Knowledge distillation approaches can reduce the memory and computational footprint of deep neural networks by transferring the function that is learned by large networks into smaller networks (Hinton2015). This class of methods has been used to improve inference at the edge (Romero2014), to accelerate ensemble training (Hinton2015), and to bootstrap the training of large networks (Zhang2018).

This tradeoff between accuracy and various resources has also been extensively explored while training ensembles of deep neural network, where not just one but multiple networks are trained to perform the same task (Abdul2021). Various approaches such as SnapShot Ensembles and Fast Geometric Ensembles generate ensembles of deep neural networks by training a single neural network model once and saving copies of the model at various points in the training trajectory (Huang2017, Garipov2018). Additionally, approaches like TreeNets and MotherNets capture the structural similarity between different networks in a heterogenous ensemble and train for it just once (Lee2015, Abdul2020). All these approaches provide lower accuracy than the baseline approach of training every member of the ensemble from scratch but require significantly less training time. MotherNets and TreeNets also reduce the memory usage and inference time.

In distributed settings the major contributor to both the inference and the training cost is the overhead of communicating between different nodes. Recent work reduces the communication cost by progressively relaxing the constraint that all nodes need to have a fresh copy of the network parameters at all times. Local SGD, for instance, trains various copies of the network in parallel and averages their parameters after a configurable number of training rounds (Stich2018). Tangential to this are those methods that reduce the communication cost by compressing gradients that get communicated between devices (Lin2018). Recently, there has also been work in prioritizing what to communicate between machines (Jayarajan2019).


Optimization Time vs. Training and Inference Time Efficiency

FlexFlow automatically figures out a parallelization strategy given the network architecture and the hardware setup. In particular, FlexFlow introduces an additional optimization step that uses simulation and guided search to decide on a near-optimal parallelization strategy (Lu2017, Jia2018). This optimize-then-parallelize framework has been extended by various subsequent systems to include memory constraints on devices as well as consider devices with heterogenous compute power and communication links (Kraft2020, Neil2020). Additionally, there are approaches that use an optimization step to tailor a model for inference. MorphNet, for instance, iteratively resizes a network based on resource constraints that can be in terms of either model size or computational requirements (Gordon2018). Mnasnet and Netadapt further extend this approach to take into account particulars of the edge device that the network is to be deployed on (Tan2019).


Training Time vs. Memory Efficiency

Many approaches utilize the observation that intermediate results (produced during the forward pass) don't need to be stored but can be recomputed when needed. This reduces the overall memory that is needed to train a neural network at the cost of some extra training time.

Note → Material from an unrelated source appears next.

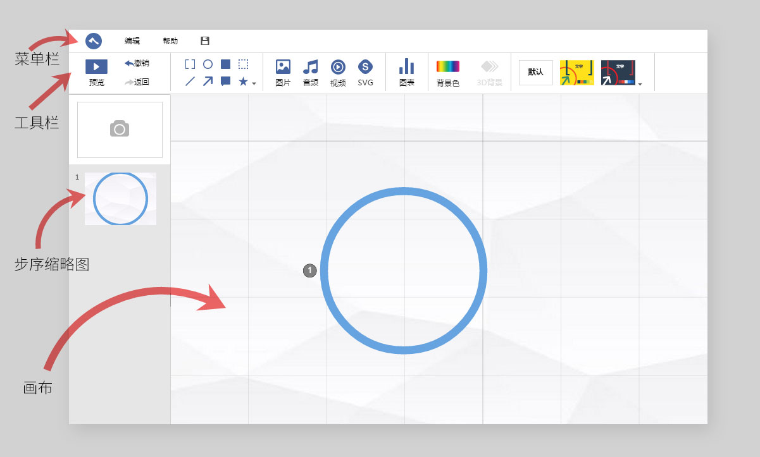Screen dimensions: 760x457
Task: Expand the star shapes dropdown arrow
Action: (x=254, y=83)
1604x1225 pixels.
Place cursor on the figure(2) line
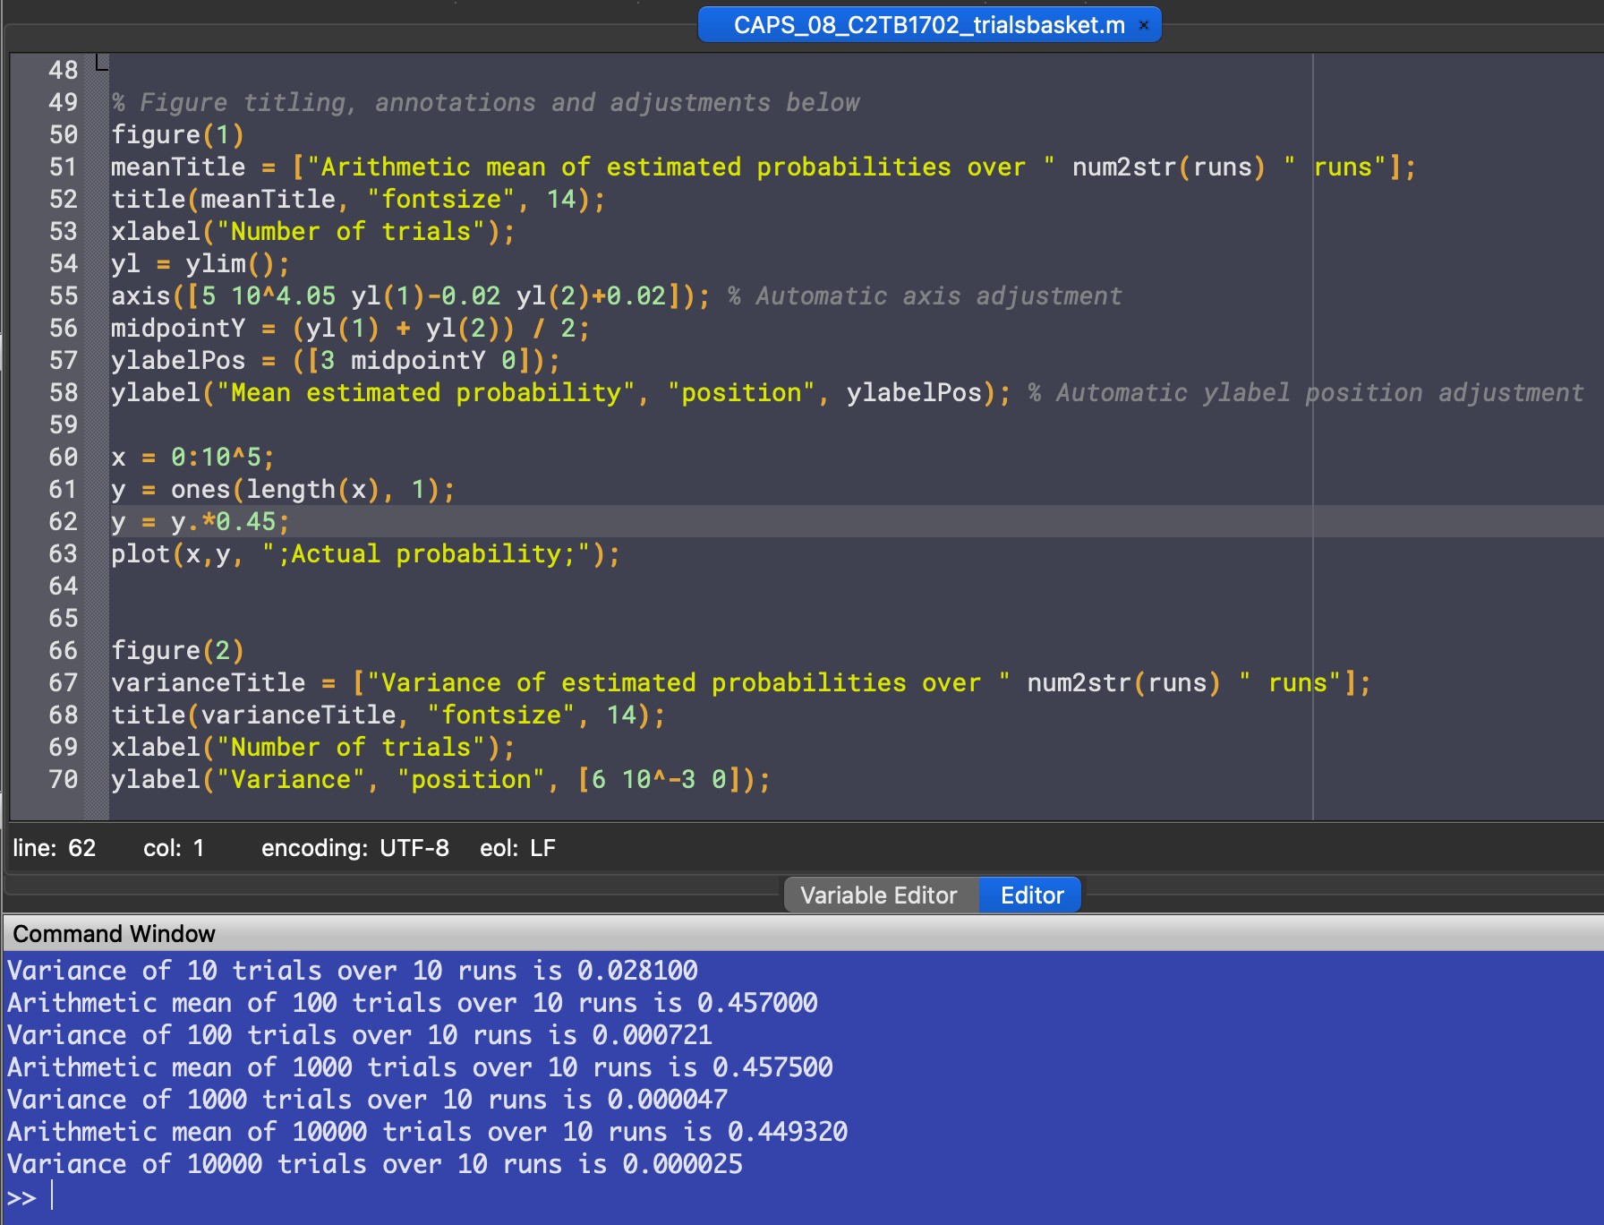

In particular, there are methods that store equidistant layers (i.e., checkpoints) in the network and can train a network with geometrically less memory at the cost of an additional forward pass (Griewank2000, Chen2016). Recently, Checkmate generalizes this framework and can find an optimal checkpointing strategy given any amount of memory (Jain2020). Another set of solutions to reduce the memory overhead of deep neural networks is to offload the intermediate results to CPU memory (Rhu2016). This again results in some additional training time overhead as the results need to be reread from a slower memory subsystem. We will present opportunities to apply established techniques from database management, such as vectorized processing, end-to-end optimization, and layout design, to further improve these classes of tradeoff in deep learning. We will also highlight how paradigms from the data management world such as standardized benchmarks, query languages, and declarative interfaces can further extend the usability of deep learning models.